As we revisit our grant to the Rosa F. Keller Library, provided to help support a community revitalization effort and the repair and restoration of the local library, we now see a library that has that become a central part of the community.

Last month was the tenth anniversary of Hurricane Katrina. As we revisit our grant to the Rosa F. Keller Library, provided to help support a community revitalization effort and the repair and restoration of the local library, we now see a library that has that become a central part of the community. The library reconstruction project served as the centerpiece of the Broadmoor Redevelopment Plan, a comprehensive strategy inspired and shaped by the neighborhood residents themselves. Rebuilding the Keller Library was identified by the community as a critical component of the blueprint because the institution is a concrete symbol of Broadmoor's resilience and rebirth.

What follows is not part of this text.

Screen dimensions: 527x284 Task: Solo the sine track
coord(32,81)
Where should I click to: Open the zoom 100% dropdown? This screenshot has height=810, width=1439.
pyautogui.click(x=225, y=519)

From those devastating first days, the Broadmoor community has proven that the reestablishment of their public library was not only symbolic, but a necessary part of community revitalization. Spearheaded by LaToya Cantrell, now a New Orleans City Council Member, the library, which houses the Broadmoor Arts & Wellness Center, has become a community resource for the mind as well as the body. In Cantrell’s Huffington Post article she talks about the devastation she felt those first few days after Katrina, and about the many milestones reached with the redevelopment of the Broadmoor community.